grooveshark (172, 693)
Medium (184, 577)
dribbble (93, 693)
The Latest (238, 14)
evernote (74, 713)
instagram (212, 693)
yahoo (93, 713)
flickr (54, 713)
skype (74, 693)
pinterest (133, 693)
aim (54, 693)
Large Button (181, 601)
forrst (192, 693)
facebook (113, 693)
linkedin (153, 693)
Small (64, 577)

Exercise requirements
With nothing added or left out, print the data again.

Exercise response
grooveshark (172, 693)
Medium (184, 577)
dribbble (93, 693)
The Latest (238, 14)
evernote (74, 713)
instagram (212, 693)
yahoo (93, 713)
flickr (54, 713)
skype (74, 693)
pinterest (133, 693)
aim (54, 693)
Large Button (181, 601)
forrst (192, 693)
facebook (113, 693)
linkedin (153, 693)
Small (64, 577)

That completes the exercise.